EXTRACT PROVIDED
Wow. Wow!
Monday, December 14th, 2009From The Online Photographer.
From The Online Photographer.
¶ Matins: Just what we all need: China produces and sells more than 12,000,000 cars in a single year.
In a sidebar, Jorn Madslien reports that Shanghai Automotive Industries owns a majority share of Shanghai General Motors’s venture in India, leaving (American) General Motors to take “a back seat.” (BBC News)
¶ Lauds: A very interesting comment from Felix Salmon, writing about productivity/price differentials between the fine-arts and photography markets. The former has split in two, with mass-marketed items buoying a “an elite circle of valuable works.” The dynamic hasn’t been tried in photography.
¶ Prime: Alex Tabarrok writes about Project Cybersyn, an economic regulator waaaaay ahead of its time. (Marginal Revolution)
¶ Tierce: How to account for same-sex liaisons in terms of natural selection? The investigation promises to be complex and counterintuitive. Also: resistant to cross-species generalizations!
Gore Vidal has always insisted that there is really no such thing as homosexuality; perhaps he’s right after all. (New Scientist)
¶ Sext: What you need to know in order to navigate the tricky holiday shopping season: it will cost $395. (The Onion; via The Morning News)
¶ Nones: New, and with more than T-shirts: Ottomaniacs! One thing seems clear: Turkey is finally emerging from Atatürk’s secular tutelage, a nation with imperial memories. (NYT)
¶ Vespers: At HuffPo, Alexander Nazaryan proposes Joseph O’Neill’s Netherland as the American novel of the passing decade. We heartily concur, and we nominate Joshua Ferris’s Then We Came to the End as runner-up.

WHAT IS NEEDED
Copy everything from "In a sidebar, Jorn" down to "tried in photography." in the link roundup above, swapping "interesting" for "thought-provoking".

DATA

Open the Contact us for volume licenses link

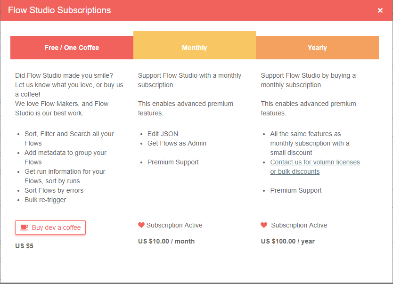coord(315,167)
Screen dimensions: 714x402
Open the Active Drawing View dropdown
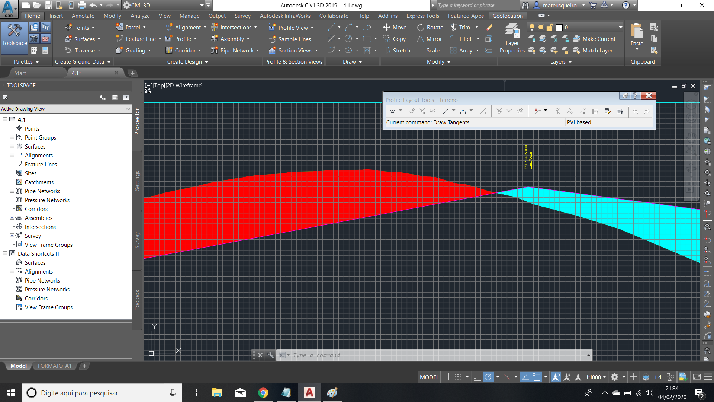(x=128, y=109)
---
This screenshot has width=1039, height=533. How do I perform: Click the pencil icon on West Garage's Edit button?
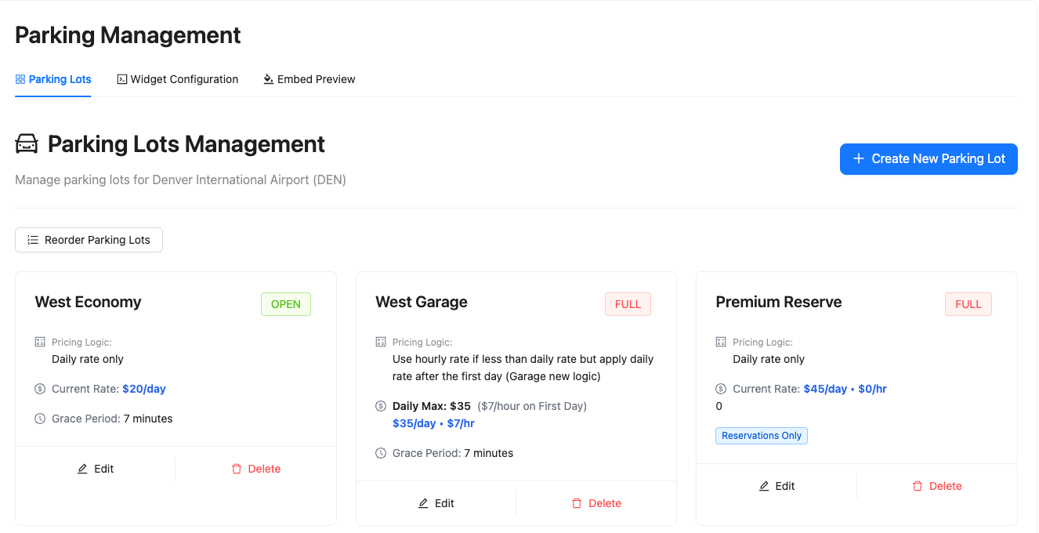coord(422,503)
---
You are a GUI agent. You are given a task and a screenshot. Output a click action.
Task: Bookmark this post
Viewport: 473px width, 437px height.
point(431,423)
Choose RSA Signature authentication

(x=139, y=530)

SOLUTION FOR THIS TASK
In a sidebar, Jorn Madslien reports that Shanghai Automotive Industries owns a majority share of Shanghai General Motors’s venture in India, leaving (American) General Motors to take “a back seat.” (BBC News)
¶ Lauds: A very thought-provoking comment from Felix Salmon, writing about productivity/price differentials between the fine-arts and photography markets. The former has split in two, with mass-marketed items buoying a “an elite circle of valuable works.” The dynamic hasn’t been tried in photography.